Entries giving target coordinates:
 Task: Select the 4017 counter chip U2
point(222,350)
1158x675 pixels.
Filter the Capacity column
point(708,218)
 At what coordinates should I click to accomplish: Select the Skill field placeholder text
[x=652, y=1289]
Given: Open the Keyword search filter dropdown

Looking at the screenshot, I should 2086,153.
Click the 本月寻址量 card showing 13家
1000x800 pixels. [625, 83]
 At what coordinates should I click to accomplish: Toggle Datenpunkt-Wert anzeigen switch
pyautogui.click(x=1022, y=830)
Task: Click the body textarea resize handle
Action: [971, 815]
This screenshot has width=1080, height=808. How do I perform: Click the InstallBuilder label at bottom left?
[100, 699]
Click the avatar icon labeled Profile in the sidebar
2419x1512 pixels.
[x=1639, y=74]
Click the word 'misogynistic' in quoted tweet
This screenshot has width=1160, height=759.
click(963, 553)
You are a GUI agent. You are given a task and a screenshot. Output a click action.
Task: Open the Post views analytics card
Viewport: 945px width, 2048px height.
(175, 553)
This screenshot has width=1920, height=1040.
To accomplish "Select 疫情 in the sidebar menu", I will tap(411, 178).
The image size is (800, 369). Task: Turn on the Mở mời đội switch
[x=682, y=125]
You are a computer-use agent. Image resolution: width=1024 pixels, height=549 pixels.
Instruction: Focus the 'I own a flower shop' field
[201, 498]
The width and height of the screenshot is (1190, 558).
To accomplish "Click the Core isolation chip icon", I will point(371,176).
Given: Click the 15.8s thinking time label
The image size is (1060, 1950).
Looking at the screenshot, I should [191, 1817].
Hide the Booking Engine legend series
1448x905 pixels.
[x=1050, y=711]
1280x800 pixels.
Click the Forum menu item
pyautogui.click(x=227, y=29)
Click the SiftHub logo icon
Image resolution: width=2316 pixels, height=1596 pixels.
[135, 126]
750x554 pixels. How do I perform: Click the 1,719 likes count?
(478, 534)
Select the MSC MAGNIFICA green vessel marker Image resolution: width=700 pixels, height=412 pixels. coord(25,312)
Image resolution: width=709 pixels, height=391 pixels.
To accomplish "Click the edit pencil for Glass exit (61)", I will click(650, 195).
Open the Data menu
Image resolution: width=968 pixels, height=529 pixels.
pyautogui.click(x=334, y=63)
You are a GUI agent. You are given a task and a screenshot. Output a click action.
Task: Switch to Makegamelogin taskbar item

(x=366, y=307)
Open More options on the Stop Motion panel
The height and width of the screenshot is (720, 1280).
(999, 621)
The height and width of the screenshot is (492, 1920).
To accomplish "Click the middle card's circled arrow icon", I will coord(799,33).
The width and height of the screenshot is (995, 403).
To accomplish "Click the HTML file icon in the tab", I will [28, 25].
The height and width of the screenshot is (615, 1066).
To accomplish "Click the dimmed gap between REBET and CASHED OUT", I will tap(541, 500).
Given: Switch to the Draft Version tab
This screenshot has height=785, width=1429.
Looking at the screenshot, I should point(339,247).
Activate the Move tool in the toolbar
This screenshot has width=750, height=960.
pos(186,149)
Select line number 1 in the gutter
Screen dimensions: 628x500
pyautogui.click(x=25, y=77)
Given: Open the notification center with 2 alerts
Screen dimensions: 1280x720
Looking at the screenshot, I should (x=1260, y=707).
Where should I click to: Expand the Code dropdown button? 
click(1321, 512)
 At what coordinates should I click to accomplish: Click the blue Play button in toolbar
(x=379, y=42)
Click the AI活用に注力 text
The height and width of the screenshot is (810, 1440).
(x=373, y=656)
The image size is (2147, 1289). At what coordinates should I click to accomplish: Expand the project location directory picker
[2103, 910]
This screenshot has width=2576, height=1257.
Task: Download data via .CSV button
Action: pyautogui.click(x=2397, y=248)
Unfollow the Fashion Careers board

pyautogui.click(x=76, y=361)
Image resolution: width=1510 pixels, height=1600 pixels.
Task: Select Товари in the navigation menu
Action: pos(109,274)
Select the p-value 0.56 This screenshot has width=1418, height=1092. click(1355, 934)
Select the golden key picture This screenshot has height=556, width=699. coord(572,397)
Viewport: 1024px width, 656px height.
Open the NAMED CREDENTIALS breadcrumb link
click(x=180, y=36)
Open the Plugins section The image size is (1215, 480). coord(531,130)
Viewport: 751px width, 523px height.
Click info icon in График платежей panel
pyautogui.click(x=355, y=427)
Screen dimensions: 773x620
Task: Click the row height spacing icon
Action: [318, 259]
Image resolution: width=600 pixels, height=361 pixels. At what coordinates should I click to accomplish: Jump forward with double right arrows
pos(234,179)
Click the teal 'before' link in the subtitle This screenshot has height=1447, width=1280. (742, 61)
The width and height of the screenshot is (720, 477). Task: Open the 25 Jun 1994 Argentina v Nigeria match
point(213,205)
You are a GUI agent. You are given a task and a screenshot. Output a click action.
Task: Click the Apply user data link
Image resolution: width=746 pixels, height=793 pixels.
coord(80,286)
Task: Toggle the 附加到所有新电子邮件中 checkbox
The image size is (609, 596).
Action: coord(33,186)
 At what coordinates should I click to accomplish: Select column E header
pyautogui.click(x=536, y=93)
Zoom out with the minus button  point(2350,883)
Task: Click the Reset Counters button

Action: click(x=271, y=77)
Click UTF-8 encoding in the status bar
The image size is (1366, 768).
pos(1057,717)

#### Your goal
Rewrite the lines starting with the one containing "The width and height of the screenshot is (995, 403)." and continuing through the one containing "will [28, 25].", including the requests, and shift every coordinate in the answers by adding 112 to it.

#### Written answer
The width and height of the screenshot is (995, 403).
To accomplish "Click the HTML file icon in the tab", I will [140, 137].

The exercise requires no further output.